- _TASK BRIEF_
Your answer should be only the lines below from the one with "Click the x icon on Đóng" to the one with "The height and width of the screenshot is (312, 556).", repeated exactly, ends included.

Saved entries
━━━━

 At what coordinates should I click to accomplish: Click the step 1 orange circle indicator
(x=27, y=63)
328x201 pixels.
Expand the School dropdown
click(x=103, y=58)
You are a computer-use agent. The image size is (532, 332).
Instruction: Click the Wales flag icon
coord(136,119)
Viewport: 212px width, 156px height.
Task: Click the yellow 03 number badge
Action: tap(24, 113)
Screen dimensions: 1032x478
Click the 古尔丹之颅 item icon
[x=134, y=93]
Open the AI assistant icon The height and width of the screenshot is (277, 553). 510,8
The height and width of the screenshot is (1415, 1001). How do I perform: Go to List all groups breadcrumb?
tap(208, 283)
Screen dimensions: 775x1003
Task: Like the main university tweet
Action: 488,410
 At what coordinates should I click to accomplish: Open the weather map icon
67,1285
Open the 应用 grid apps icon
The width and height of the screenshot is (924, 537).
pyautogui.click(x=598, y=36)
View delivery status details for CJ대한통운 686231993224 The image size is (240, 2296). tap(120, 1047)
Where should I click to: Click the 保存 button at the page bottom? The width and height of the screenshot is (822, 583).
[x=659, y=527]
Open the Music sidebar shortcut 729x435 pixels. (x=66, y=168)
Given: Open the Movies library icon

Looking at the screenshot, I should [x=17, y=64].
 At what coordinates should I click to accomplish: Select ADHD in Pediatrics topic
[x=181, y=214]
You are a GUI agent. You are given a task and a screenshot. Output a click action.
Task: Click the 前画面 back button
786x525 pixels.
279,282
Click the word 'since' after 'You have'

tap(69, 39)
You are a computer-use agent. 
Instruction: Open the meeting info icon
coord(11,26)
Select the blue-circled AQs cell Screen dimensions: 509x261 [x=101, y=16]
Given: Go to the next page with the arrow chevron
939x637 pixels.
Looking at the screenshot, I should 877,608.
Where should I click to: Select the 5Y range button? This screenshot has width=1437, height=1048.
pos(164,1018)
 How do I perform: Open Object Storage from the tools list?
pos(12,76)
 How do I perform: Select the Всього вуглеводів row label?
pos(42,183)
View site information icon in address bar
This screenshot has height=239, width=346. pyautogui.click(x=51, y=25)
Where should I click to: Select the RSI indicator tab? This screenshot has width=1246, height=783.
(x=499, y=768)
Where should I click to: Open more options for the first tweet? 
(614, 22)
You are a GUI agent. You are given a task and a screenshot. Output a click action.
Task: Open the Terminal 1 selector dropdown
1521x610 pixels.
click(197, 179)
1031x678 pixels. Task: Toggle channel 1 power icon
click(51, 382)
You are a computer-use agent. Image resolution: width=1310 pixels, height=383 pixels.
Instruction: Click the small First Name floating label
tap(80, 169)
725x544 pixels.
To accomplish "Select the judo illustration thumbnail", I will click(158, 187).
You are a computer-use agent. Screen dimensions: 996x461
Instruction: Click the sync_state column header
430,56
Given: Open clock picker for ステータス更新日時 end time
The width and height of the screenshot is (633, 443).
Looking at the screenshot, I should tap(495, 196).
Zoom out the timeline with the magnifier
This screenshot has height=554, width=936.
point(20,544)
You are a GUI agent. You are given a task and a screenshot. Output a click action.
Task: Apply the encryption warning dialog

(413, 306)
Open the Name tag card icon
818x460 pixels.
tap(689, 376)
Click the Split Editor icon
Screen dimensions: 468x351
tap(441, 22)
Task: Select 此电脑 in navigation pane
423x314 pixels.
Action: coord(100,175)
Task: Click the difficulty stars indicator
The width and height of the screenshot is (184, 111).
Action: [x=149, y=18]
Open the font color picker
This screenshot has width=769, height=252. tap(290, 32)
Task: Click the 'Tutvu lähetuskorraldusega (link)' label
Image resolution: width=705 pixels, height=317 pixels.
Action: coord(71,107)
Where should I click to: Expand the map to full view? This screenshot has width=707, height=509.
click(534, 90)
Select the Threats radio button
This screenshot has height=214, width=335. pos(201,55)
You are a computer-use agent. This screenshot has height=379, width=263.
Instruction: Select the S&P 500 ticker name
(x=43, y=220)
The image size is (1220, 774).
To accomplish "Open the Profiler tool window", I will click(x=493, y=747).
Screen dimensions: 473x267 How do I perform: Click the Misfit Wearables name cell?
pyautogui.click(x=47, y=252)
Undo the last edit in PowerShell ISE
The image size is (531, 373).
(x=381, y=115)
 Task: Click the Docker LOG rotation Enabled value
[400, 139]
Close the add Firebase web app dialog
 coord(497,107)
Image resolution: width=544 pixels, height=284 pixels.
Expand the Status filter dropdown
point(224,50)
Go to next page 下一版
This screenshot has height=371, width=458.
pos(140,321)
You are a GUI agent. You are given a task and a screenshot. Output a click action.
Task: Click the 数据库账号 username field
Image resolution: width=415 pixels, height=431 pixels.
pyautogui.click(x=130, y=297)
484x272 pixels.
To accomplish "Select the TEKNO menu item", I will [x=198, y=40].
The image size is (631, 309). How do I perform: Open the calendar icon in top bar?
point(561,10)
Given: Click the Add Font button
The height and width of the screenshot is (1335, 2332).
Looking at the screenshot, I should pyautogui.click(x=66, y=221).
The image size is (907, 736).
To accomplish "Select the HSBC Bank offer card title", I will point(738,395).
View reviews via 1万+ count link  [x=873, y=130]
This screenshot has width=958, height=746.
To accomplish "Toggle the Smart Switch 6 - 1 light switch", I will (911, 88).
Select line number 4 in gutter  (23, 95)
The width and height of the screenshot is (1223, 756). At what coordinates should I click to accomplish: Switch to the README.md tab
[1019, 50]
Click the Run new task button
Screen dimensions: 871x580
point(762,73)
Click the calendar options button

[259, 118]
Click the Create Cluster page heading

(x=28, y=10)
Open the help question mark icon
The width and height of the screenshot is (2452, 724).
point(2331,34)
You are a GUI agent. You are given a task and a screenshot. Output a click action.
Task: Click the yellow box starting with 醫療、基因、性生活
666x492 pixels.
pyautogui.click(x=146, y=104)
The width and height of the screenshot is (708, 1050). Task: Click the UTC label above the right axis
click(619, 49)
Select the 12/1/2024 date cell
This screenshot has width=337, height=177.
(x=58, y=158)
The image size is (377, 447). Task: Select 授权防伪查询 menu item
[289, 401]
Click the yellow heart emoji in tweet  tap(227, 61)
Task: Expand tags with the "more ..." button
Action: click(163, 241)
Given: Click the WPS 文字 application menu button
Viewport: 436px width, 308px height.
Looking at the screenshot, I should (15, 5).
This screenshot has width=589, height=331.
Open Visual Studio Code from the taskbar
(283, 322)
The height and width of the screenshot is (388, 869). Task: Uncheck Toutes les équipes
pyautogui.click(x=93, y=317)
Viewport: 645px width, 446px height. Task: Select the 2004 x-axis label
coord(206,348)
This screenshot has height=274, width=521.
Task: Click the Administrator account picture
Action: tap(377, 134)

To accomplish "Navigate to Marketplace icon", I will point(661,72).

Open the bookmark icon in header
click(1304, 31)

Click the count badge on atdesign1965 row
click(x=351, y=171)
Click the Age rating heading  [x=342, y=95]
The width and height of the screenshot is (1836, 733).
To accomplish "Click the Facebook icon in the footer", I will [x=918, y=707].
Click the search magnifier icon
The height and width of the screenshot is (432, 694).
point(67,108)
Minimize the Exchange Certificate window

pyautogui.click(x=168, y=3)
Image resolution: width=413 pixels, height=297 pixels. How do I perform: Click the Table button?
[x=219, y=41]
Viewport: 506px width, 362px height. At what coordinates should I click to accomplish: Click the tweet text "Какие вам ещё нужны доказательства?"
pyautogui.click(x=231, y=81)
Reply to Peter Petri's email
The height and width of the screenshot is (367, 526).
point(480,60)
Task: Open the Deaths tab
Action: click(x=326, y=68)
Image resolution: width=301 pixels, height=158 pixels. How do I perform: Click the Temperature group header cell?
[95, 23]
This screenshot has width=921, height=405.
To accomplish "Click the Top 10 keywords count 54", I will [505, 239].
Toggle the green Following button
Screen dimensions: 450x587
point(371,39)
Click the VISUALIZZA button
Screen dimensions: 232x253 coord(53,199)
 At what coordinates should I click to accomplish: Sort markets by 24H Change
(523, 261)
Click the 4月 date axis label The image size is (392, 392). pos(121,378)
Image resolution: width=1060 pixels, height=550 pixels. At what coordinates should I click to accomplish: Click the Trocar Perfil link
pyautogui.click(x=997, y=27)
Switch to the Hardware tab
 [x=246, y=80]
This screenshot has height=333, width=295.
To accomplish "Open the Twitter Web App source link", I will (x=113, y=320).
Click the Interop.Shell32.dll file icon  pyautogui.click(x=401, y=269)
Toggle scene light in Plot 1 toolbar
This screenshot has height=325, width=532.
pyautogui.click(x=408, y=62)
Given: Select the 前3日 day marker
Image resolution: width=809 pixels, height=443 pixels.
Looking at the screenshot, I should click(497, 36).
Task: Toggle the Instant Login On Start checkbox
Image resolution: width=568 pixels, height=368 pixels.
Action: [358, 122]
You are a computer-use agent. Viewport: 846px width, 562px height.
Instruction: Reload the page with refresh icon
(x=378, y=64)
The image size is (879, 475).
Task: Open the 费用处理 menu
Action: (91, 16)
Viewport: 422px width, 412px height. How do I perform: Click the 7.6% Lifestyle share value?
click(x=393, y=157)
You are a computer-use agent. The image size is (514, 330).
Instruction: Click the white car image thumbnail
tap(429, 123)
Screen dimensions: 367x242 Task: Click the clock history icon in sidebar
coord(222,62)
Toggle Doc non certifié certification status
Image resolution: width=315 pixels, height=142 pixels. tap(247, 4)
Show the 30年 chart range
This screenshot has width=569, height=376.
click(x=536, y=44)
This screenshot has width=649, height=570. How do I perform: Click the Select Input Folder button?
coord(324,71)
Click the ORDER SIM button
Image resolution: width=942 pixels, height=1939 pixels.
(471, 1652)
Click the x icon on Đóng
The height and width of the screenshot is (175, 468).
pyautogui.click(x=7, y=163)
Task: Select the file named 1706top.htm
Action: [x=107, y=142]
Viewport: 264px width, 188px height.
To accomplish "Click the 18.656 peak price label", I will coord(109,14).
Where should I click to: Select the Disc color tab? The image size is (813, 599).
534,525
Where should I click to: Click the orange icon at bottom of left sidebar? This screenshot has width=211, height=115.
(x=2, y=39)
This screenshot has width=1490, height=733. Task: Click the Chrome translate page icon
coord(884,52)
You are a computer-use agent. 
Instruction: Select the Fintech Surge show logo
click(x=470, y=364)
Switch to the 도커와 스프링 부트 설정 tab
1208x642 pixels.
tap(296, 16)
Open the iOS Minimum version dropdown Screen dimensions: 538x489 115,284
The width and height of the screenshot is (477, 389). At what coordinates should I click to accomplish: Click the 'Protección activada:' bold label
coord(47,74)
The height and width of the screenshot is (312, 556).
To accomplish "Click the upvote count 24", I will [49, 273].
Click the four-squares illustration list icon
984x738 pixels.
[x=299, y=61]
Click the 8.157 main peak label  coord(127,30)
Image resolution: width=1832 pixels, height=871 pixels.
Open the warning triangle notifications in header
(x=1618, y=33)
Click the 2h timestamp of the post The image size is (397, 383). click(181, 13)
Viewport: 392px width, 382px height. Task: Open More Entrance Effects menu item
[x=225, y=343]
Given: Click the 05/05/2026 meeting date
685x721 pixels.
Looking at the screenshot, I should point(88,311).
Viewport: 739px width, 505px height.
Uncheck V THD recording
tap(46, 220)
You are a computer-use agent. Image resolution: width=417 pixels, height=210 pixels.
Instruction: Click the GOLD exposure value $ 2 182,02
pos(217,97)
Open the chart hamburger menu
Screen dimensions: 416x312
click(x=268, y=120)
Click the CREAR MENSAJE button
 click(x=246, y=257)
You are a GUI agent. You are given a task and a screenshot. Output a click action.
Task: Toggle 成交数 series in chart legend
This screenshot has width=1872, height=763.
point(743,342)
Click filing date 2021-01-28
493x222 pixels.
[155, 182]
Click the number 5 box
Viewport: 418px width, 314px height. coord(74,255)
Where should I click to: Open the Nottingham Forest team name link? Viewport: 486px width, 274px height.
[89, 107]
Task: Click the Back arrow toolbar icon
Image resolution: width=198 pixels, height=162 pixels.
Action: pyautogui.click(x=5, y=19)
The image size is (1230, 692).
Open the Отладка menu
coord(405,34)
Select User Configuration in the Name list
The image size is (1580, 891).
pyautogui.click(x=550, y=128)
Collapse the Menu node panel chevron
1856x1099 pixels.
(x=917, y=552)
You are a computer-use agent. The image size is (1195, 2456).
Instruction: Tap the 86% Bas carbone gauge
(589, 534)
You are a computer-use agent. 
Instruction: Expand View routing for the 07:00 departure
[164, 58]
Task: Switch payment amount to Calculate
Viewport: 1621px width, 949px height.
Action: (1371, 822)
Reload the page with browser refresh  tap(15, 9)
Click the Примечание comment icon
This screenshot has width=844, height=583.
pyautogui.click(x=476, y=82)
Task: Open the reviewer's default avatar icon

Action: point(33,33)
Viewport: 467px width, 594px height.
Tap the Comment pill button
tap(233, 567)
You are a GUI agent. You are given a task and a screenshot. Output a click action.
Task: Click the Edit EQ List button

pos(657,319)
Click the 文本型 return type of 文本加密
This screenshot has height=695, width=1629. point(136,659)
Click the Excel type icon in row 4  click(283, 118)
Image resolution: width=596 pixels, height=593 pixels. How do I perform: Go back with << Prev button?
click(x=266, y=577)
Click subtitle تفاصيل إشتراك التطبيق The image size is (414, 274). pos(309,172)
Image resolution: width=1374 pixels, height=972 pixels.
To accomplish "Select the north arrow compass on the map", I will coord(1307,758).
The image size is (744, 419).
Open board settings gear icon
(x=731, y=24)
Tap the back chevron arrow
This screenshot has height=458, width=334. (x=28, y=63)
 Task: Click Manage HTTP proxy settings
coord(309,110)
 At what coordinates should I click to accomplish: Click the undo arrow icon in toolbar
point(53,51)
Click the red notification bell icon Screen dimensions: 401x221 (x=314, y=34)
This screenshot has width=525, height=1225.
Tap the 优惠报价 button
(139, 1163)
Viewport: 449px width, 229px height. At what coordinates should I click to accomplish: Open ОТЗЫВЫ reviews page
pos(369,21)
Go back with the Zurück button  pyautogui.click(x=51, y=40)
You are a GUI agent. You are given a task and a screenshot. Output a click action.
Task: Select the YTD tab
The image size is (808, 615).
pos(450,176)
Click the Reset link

━━━━

- _RESPONSE BELOW_
Click the x icon on Đóng
The height and width of the screenshot is (175, 468).
pyautogui.click(x=7, y=163)
Task: Select the file named 1706top.htm
Action: [x=107, y=142]
Viewport: 264px width, 188px height.
To accomplish "Click the 18.656 peak price label", I will coord(109,14).
Where should I click to: Select the Disc color tab? The image size is (813, 599).
534,525
Where should I click to: Click the orange icon at bottom of left sidebar? This screenshot has width=211, height=115.
(x=2, y=39)
This screenshot has width=1490, height=733. Task: Click the Chrome translate page icon
coord(884,52)
You are a computer-use agent. 
Instruction: Select the Fintech Surge show logo
click(x=470, y=364)
Switch to the 도커와 스프링 부트 설정 tab
1208x642 pixels.
tap(296, 16)
Open the iOS Minimum version dropdown Screen dimensions: 538x489 115,284
The width and height of the screenshot is (477, 389). At what coordinates should I click to accomplish: Click the 'Protección activada:' bold label
coord(47,74)
The height and width of the screenshot is (312, 556).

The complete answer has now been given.